The Network Boundary Point (NBP) is the end-point of our network, and where our legal responsibility ends. Anything beyond the Network Boundary Point is the responsibility of the building owner or the customer.
The location of your Network Boundary Point will depend on a number of factors, including whether you are in a residential single dwelling unit (such as a house) or a multi-dwelling unit (such as an apartment or office block).
The location of your NBP will depend on a number of factors, including whether you are in a residential single dwelling unit or a multi-dwelling. Anything beyond the network boundary point is the responsibility of the building owner or the customer.
Technician Call Out Fee
If we attend your premises, or somewhere else, for a fault condition requested by you but our investigations find that there is no fault in the Optus network or the fault is caused by private equipment or cabling, we may charge you a fee of $150 for attendance.
The responsibility for issues on the customer side of the Network Boundary Point rests with the property owner, landlord, or other entity such as a Body Corporate or Strata Management group in the case of Multi-Dwelling premises.

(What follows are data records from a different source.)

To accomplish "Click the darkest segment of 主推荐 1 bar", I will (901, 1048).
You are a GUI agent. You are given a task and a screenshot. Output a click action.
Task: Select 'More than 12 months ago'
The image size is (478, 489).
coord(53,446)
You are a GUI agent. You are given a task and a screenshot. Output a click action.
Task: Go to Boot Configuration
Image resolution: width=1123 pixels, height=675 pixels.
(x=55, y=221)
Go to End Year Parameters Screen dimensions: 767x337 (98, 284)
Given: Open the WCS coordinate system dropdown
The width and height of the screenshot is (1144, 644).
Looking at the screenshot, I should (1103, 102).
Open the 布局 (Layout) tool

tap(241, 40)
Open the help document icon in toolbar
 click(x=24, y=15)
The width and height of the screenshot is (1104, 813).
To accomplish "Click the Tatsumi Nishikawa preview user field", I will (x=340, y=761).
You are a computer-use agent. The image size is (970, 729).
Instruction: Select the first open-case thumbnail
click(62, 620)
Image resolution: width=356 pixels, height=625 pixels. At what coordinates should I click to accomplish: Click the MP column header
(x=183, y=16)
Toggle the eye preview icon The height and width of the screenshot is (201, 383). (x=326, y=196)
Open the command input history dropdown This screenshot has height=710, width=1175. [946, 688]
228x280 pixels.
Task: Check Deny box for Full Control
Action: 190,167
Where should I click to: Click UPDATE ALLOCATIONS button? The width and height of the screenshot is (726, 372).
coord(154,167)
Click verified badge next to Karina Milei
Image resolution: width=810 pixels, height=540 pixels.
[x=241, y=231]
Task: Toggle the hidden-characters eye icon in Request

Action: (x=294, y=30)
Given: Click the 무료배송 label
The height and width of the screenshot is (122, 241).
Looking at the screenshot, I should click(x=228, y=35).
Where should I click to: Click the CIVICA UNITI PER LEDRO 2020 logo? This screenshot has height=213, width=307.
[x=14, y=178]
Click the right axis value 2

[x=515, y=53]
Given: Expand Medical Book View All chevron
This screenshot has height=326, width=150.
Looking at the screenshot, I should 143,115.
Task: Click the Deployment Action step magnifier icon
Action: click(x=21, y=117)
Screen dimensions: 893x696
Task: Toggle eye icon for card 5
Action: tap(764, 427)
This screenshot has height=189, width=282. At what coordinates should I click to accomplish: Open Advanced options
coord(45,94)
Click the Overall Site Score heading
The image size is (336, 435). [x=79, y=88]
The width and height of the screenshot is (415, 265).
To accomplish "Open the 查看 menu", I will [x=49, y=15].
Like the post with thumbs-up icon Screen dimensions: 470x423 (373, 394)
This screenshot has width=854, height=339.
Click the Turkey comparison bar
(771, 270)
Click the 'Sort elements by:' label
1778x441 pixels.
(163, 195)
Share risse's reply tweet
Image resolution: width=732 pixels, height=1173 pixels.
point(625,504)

Any faults found to be within the Optus network will be restored by us at no charge
In a House
The most common Network Boundary Point in a house is the 'first socket'. The first socket is the one that the lead-in cable from the street connects to first, and is not necessarily the most conveniently located phone socket in the premises, or one that is even in use.
Some houses and units have an external telecommunications box, often referred to as a Network Termination Device (NTD). Where this is present, that is where the Network Boundary Point will be. There are other factors that may influence the location of the Network Boundary Point. The specific location of the NBP will be determined by a technician, if necessary, during investigation of the line.
In a Multi-Dwelling Unit
Multi-dwelling units—such as apartment buildings and unit complexes—often have a centralised telecommunications cabinet or room. This is the Main Distribution Frame (MDF) and this is where the Network Boundary Point is.
Responsibility of the cabling and equipment between the MDF and the first socket within your premises will generally lie with the Building Owner, Body Corporate or Strata Management.